Il fatto è che le aspettative non sono particolarmente ottimiste, come sappiamo, pertanto è possibile che si
verifichi un rimbalzo del sentiment, con l’acquisto di azioni e high yield. Gli strumenti privi di rischio sono
diventati molto costosi rispetto alle attività rischiose, probabilmente più di quanto giustificato dal ciclo dei
tassi nel breve termine.
L’accumulo delle riserve rallenta, la frenata degli scambi mondiali è un sintomo del ribilanciamento?
Infine qualche parola sulle valute.
Non credo che ci troviamo neppure lontanamente vicino all'attivismo valutario del passato. La Fed ha fatto
qualche accenno alla forza del dollaro nel verbale dell'FOMC, ma tra il dire e il fare c’è molta differenza.
Lo stesso vale per la BCE che ha accennato alla forza dell’Euro all’inizio di quest’anno. In passato quando le
autorità politiche volevano indebolire la valuta intervenivano con discrezione, ovvero adottavano politiche
iperprotezionistiche a scapito degli altri Paesi.
Questi meccanismi comprendevano l’acquisto di valuta estera e la vendita di valuta locale in modo da fare
incrementare nel tempo le riserve in valuta estera. In altri termini, il rapido aumento delle posizioni in valuta
estera in genere era il sintomo di politiche commerciali mercantilistiche e valute sottovalutate nel Paese in
questione.
È interessante notare che il ritmo con cui si accumulano le riserve estere ha rallentato negli ultimi anni,
implicando una riduzione degli squilibri globali e della volontà e necessità di intervenire sui mercati dei
cambi.
Il deficit delle partite correnti negli Stati Uniti si è ridotto, come surplus in Giappone e Cina. Inoltre, le
politiche reflazionistiche si sono concentrate sul Quantitative Easing e sulla creazione di credito locale,
anziché cercare di stimolare la crescita delle esportazioni e l’inflazione importata.

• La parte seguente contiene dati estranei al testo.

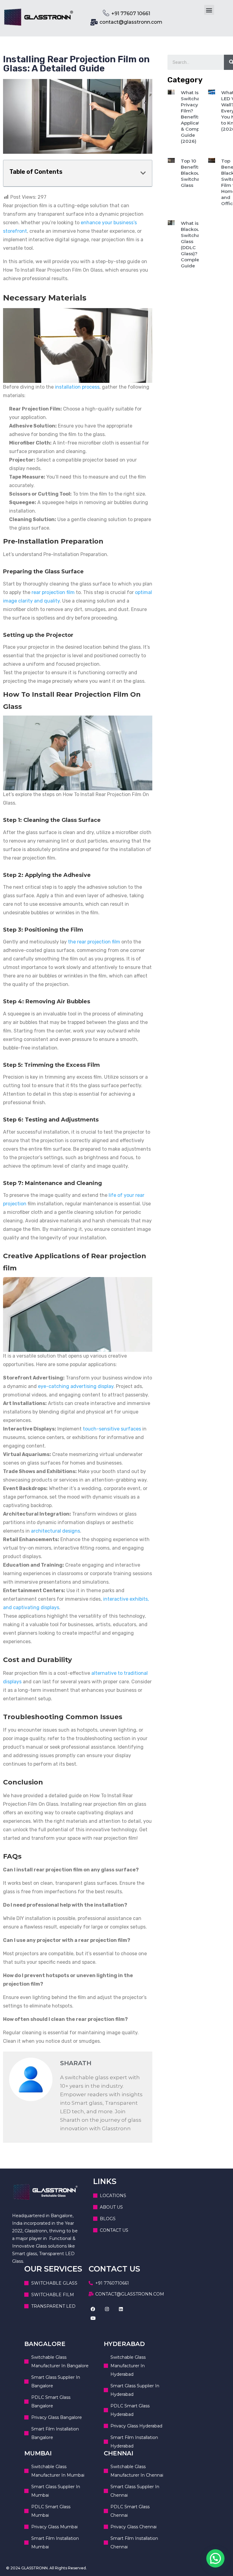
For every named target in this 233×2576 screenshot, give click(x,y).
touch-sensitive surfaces (112, 1429)
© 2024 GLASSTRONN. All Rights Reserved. (46, 2568)
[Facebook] (93, 2308)
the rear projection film (94, 942)
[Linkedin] (121, 2308)
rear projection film (53, 592)
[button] (209, 10)
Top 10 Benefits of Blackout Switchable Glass (194, 173)
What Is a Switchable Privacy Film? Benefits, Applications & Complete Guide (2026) (195, 117)
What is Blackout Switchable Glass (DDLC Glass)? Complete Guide (194, 244)
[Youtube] (93, 2318)
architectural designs (55, 1531)
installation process (77, 387)
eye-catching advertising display (75, 1386)
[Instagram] (107, 2308)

Ciò non significa che non assisteremo a una volatilità nel mercato valutario, né che la manipolazione del
mercato non verrà presa in considerazione da qualche politico, tuttavia oggi non ne abbiamo prove evidenti.
Il Dollaro quest’anno si è rafforzato rispetto alla maggior parte delle principali valute, ma la Fed difficilmente
se ne preoccuperà. Quel che potrebbe essere più preoccupante è che il deleveraging globale non porti a
una crescita delle riserve estere e una diminuzione degli scambi commerciali.
Non riesco a concepire un mondo dove la riduzione della leva globale porti a una riduzione dei deficit o dei
surplus commerciali né a diminuire la necessità di accumulare riserve monetarie. Alcuni Paesi devono
crescere più rapidamente degli altri per offrire opportunità ad altri produttori e investitori. Importanti squilibri
economici non sono certo un bene, ma una crescita anemica degli scambi commerciali è ancora meno
desiderabile. Con un deficit delle partite correnti pari al 4,0% del PIL, il Regno Unito sta facendo del suo
meglio. Ora manca solo che la Germania riduca il suo avanzo commerciale.
I ragazzi stanno bene
Non posso concludere il mio intervento senza menzionare il Manchester United che è tornato tra i primi
quattro in classifica nella Premier League, davanti all'Arsenal e al Liverpool (il fuoco di paglia dello scorso
anno). I Galacticos si stanno acclimatando e Di Maria ha fatto un altro goal domenica scorsa. Sarà difficile
recuperare il Chelsea o il City, ma avremo tra poco gli scontri diretti. Spero solo che Alan Hansen concordi
sul fatto che “non puoi difenderti contro calciatori del calibro di Aguero o Da Costa con dei ragazzini”!